1. Designing the Array Slide and Source Plate Layout

  1. Under the 'Plan a slide layout' heading on the ArrayNinja interface, click on the link that corresponds to the microarray printer being used.
    NOTE: ArrayNinja has been programmed to mimic the robotic movement of two commonly used microarray printers (see Table 1). Compatibility with the other arrayers can be configured upon request.
  2. Click inside the 'Load plate' dialog box, type "empty", and click 'enter.' See Figure 1 for a screenshot of the ArrayNinja design module.
  3. Adjust the spot diameter to 275 µm and spot spacing to 375 µm. Adjust the remaining settings (Plate Blocks/plate row, Total plate Rows, replicates, features in y, Super Arrays, SuperA fudge; see Figure 1) to customize how the features will appear on the microarray slide.
    NOTE: The spot diameter is determined by the size of the microarray pin. As these settings are adjusted, the cartoon slide will update in real-time.
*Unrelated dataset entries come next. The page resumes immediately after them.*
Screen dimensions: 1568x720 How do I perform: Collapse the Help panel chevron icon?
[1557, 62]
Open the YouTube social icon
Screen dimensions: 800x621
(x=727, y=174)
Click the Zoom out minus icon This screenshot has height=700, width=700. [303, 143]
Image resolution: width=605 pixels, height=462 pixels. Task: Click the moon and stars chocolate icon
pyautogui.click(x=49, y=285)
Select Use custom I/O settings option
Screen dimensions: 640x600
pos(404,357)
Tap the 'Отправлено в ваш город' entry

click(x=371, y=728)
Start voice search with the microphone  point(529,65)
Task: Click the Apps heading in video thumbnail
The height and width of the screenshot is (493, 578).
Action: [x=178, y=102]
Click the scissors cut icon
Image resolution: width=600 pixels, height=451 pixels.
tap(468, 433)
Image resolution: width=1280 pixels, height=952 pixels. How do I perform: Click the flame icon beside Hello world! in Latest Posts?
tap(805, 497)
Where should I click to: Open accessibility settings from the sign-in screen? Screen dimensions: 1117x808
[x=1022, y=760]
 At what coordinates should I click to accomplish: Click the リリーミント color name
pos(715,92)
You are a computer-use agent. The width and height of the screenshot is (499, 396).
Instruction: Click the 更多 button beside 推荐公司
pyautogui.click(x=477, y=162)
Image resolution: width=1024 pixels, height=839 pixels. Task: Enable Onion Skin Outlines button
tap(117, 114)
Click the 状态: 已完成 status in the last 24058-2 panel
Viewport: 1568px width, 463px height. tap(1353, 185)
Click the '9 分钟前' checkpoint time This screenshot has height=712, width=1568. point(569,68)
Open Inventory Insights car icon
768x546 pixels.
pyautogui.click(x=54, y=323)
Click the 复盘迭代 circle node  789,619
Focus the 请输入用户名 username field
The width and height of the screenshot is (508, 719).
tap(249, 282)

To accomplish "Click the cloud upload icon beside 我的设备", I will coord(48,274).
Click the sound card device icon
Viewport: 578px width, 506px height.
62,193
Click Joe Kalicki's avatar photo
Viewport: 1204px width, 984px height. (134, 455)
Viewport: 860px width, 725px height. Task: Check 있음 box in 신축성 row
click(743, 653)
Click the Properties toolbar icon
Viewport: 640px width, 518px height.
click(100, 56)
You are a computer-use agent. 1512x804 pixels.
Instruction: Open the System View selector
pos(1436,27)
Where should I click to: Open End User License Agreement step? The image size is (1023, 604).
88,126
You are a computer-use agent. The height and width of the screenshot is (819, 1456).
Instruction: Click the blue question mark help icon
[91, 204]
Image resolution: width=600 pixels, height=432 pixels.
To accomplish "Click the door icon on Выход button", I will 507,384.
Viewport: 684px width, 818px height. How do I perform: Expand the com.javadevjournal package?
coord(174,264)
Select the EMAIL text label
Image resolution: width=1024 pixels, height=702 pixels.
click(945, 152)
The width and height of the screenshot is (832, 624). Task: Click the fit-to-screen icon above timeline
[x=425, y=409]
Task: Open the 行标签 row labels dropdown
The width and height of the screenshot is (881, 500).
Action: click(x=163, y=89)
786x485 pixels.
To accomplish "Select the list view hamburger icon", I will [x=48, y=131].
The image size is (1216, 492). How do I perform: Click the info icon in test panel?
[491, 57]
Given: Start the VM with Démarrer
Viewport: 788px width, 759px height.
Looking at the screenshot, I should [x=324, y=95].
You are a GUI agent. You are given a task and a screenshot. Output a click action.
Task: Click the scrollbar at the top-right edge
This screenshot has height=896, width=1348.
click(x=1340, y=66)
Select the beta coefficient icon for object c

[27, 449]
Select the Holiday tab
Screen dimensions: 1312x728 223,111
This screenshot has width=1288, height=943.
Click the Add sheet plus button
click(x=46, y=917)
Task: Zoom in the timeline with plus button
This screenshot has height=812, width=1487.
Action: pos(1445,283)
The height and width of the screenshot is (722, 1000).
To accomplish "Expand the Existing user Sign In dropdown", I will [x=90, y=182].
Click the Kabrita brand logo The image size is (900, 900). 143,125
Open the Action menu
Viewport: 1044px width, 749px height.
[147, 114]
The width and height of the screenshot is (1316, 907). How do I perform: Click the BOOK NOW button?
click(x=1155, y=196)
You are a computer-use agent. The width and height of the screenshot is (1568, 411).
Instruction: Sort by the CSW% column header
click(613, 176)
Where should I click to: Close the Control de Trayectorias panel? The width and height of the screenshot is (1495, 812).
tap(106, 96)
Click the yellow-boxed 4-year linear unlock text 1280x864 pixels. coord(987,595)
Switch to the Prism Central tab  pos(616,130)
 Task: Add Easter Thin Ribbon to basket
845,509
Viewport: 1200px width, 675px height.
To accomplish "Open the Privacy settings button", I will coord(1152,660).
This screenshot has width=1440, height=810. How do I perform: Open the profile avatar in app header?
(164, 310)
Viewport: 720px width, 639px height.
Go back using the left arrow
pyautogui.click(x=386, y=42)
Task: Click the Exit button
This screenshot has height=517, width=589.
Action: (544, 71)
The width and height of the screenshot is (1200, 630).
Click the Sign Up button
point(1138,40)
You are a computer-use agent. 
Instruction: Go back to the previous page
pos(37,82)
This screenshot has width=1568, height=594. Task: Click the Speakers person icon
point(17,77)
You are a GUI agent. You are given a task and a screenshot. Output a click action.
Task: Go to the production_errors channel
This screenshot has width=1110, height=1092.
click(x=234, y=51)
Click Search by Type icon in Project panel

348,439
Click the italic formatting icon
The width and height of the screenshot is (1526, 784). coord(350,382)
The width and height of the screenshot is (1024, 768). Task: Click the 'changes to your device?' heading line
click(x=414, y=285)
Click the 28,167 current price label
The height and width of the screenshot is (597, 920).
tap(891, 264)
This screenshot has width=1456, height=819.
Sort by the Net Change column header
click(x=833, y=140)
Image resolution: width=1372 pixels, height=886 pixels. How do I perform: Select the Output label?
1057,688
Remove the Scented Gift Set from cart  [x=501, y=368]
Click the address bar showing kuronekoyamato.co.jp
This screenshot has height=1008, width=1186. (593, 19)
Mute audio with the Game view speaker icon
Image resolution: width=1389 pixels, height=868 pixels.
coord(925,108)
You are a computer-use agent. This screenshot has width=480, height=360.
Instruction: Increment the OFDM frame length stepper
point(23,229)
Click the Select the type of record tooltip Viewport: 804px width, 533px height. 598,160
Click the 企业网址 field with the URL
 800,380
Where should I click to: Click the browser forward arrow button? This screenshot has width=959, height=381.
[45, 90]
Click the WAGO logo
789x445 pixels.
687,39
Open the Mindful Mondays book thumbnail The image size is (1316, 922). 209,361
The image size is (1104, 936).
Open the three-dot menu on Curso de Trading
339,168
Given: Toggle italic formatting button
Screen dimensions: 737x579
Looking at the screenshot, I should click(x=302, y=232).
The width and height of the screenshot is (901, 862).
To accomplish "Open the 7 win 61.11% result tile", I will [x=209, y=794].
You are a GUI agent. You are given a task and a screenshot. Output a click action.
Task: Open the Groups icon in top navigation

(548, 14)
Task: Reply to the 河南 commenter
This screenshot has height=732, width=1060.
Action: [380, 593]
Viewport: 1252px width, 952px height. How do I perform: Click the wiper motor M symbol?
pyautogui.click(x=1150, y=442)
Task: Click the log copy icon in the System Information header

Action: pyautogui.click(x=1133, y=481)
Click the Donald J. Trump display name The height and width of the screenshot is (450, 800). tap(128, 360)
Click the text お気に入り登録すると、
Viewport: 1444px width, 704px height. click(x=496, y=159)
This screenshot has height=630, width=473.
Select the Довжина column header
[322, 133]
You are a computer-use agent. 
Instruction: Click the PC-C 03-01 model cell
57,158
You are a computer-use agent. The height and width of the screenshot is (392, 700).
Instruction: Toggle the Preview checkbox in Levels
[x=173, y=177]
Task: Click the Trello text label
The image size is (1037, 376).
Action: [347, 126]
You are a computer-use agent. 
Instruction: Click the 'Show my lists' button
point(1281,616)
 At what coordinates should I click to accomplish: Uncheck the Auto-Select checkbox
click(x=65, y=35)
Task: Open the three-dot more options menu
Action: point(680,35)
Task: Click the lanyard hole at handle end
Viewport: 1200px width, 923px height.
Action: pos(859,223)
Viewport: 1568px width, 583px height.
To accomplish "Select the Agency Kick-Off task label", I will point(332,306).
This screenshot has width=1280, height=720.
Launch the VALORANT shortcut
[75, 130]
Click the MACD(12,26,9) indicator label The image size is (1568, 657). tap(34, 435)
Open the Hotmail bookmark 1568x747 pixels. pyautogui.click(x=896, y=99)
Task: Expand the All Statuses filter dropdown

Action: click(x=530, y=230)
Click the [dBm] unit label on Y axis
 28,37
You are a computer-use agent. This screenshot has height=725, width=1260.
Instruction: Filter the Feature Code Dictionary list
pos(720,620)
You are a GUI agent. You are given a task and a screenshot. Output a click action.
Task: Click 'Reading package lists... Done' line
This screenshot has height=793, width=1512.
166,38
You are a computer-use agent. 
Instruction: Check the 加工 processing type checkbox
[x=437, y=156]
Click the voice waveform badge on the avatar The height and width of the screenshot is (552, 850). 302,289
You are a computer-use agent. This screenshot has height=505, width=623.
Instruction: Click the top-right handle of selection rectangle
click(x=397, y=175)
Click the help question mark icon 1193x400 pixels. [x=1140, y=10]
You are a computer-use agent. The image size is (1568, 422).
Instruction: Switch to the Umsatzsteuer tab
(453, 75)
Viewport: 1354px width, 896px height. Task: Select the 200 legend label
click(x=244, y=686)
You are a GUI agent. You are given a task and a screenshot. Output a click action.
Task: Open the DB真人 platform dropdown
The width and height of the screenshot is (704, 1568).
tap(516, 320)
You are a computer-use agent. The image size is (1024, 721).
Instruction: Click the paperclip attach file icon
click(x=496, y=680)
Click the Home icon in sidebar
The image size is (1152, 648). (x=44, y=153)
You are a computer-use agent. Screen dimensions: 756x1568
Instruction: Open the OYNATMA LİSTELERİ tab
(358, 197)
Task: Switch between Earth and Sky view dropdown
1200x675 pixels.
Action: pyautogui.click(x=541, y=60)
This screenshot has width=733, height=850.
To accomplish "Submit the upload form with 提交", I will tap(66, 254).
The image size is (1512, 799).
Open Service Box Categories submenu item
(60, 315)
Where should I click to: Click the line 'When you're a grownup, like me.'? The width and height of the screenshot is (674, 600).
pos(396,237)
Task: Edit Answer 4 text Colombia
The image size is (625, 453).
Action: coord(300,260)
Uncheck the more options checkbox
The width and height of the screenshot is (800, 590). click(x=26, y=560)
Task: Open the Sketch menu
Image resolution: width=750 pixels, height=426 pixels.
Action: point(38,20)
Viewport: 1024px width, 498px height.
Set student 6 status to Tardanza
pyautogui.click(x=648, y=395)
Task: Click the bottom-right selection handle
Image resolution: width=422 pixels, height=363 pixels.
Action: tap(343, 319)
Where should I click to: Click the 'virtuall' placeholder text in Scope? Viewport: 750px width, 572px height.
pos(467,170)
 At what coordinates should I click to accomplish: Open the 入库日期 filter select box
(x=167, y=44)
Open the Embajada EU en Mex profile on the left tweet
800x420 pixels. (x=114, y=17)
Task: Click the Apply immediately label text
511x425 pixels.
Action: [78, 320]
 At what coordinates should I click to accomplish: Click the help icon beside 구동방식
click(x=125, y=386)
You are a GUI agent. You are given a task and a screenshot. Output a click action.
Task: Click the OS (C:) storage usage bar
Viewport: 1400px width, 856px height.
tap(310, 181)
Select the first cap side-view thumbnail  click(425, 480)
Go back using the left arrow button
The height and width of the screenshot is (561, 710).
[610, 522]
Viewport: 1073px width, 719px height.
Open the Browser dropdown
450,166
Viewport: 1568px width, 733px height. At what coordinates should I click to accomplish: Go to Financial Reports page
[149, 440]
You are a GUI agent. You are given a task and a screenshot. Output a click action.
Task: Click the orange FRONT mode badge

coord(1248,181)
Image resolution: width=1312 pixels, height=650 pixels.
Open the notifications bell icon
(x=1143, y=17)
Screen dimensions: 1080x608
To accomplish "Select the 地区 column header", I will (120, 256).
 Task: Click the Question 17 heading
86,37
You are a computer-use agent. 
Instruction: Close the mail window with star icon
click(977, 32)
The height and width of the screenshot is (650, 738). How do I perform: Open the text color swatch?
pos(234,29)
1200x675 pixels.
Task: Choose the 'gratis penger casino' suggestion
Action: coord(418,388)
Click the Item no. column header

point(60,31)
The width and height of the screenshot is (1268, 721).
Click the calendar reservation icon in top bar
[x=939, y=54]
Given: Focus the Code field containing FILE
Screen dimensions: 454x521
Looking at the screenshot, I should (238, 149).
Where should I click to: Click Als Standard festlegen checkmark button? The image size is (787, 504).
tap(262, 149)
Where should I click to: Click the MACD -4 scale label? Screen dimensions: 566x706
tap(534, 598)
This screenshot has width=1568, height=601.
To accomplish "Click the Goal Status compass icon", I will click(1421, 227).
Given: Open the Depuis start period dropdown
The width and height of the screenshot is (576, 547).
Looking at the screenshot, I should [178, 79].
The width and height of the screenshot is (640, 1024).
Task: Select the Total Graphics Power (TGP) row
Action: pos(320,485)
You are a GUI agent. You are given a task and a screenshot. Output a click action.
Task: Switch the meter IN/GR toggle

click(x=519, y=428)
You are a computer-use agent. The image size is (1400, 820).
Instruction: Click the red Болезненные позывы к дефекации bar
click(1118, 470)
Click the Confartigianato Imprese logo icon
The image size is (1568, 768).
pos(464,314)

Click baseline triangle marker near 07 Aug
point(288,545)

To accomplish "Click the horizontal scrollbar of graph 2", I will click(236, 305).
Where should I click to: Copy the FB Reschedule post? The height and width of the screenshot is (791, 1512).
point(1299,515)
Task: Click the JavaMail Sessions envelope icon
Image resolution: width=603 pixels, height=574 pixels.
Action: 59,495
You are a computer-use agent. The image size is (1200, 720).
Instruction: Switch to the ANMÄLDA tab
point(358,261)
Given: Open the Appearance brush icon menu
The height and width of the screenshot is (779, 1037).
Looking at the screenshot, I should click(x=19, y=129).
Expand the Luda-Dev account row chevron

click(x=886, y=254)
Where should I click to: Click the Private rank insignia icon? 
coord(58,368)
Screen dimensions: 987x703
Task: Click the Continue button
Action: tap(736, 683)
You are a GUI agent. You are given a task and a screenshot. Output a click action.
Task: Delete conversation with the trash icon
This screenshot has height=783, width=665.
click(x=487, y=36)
Use this cartoon to preview how each setting is modifying the final slide layout.
  4. After the layout of features on the slide is finalized, mouse over each unique feature and enter the feature identifier in the pop-up dialog box.
    NOTE: Feature identifiers can consist of numbers, letters, or combinations. This is only required for unique features, and a dialog box will not appear when replicates are selected.
  5. After all unique features have been assigned an identifier, click 'populate.' Enter a name for the slide layout and click 'print your plate' to save. A new page will open displaying the number of 384-well source plates needed to fabricate the chosen slide design and a table mapping the physical location of each feature to be loaded in the source plate(s).
    NOTE: Remember this name, as it will be used to recall this design when analyzing microarray data. Clicking 'print your plate' saves the layout within ArrayNinja.

2. Fabricating Microarrays

  1. Preparing the Source Plate
    1. Use the map generated with ArrayNinja to create the 384-well source plate(s).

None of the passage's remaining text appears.